Every bill that targets transgender children and bans them from participating in youth sports is heinous, of course, but it's also particularly telling that the conversation surrounding trans participation in sports is centered almost entirely around girls.
Republican critics of transgender rights center all of their rhetoric on girls and most legislation against trans participation in sports specifically targets girls. Transgender boys also exist, but they're almost never a subject of debate in state legislatures or on cable news.
Some people would tell you that transphobia is just the last acceptable form of homophobia -- and it is that -- but the rhetoric and effort to specifically target girls is transmisogyny. It's based on the idea that women and girls are particularly weak or vulnerable and must be protected, but protecting them actually means controlling them. Transgender women and girls are subjected to both homophobia and misogyny; as if we're all dangerous predators but also too weak or stupid to make our own decisions. Legislation that targets transgender girls assumes they don't know what they're doing while also assuming that cisgender girls and women can't handle it. Lawmakers want to control all girls by controlling what they're suppose to look like.

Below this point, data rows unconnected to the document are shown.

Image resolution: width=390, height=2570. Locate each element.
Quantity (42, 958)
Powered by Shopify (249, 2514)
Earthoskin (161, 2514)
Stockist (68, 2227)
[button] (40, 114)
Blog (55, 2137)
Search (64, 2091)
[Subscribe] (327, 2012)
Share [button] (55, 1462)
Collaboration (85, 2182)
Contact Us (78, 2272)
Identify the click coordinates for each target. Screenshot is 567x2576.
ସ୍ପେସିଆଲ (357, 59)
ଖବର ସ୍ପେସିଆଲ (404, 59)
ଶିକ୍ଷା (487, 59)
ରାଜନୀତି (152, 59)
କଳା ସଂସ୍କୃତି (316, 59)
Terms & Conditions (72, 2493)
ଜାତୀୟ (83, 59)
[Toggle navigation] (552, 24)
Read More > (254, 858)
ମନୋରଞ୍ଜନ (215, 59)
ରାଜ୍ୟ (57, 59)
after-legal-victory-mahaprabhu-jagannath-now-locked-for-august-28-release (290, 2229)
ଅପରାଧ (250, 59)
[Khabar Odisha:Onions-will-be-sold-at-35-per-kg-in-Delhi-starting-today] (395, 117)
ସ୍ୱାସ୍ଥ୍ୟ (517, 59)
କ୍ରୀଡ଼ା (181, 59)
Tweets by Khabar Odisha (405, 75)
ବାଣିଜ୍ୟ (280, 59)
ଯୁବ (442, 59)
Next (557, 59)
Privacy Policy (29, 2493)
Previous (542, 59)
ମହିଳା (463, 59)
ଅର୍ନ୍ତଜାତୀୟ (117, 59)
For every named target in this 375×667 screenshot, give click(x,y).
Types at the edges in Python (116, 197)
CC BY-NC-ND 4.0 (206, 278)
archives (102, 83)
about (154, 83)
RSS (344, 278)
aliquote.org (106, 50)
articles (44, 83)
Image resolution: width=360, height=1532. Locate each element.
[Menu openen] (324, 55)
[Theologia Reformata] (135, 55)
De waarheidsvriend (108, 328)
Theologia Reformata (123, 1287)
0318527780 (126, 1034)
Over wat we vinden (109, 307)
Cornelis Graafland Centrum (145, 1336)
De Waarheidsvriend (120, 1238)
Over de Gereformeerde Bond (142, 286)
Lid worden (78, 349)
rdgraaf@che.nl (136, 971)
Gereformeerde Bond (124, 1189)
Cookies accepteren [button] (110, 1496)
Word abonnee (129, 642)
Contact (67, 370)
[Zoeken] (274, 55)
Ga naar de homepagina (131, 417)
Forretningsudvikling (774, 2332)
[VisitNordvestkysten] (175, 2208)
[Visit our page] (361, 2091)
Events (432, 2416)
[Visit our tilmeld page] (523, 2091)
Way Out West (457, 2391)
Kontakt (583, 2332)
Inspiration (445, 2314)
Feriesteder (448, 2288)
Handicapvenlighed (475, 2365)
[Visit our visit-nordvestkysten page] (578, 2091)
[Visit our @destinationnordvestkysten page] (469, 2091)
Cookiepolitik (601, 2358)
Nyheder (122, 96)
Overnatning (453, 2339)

Republicans who control Florida's state House of Representatives met yesterday evening and passed a bill that explicitly bans transgender girls from participating in youth sports while allowing participation for transgender boys.
The legislation also calls for inspecting the genitals of any girl whose physical appearance raises suspicion in some manner and does not meet unspecified standards.
HB 1475, sponsored by Rep. Kaylee Tuck, R-Lake Placid, would enact a blanket ban on transgender athletes competing in scholastic girls’ and women’s sports in Florida. Transgender athletes would still be allowed to compete in boys and men’s sports.
The bill, which is modeled after an Idaho law that was temporarily struck down by a federal judge last year, allows a school or competitor to lodge a complaint about an athlete competing in a girls’ or woman’s sport. If the party complaining suspects the athlete was not assigned the female gender at birth, the athlete in question will have to prove their birth gender — via a genetic test, a test of their testosterone levels or an examination of their reproductive anatomy by a medical professional — in order to compete.
Hello, we're the Republican party. We don't believe in free markets, or progressive taxation, or public health, or environmental safety, or national sovereignty threatened by foreign actors who support us. We only care about preserving white supremacy, suppressing minorities votes, and banning kids from playing soccer and closely scrutinizing what's in their pants if necessary.
That reads like snark, but it really isn't.
Any piece of legislation that targets kids because of their appearance or physical characteristics will inevitably be used against cisgender kids more than transgender kids because trans kids are a tiny minority. It will discourage transgender kids from even trying to live a normal life and could also harm cisgender girls who are judged to be too butch or too large by parents of other kids or other schools.
Transphobic lawmakers have done such poor homework, and so sloppily written their laws, there's little doubt in my mind that each of these laws passed in GOP-controlled state across the country will be struck down in court. But a considerable amount of psychological damage will be done to transgender youth in the meantime. It's also taxing on older adults like myself because we have to speak up for them or no one else will.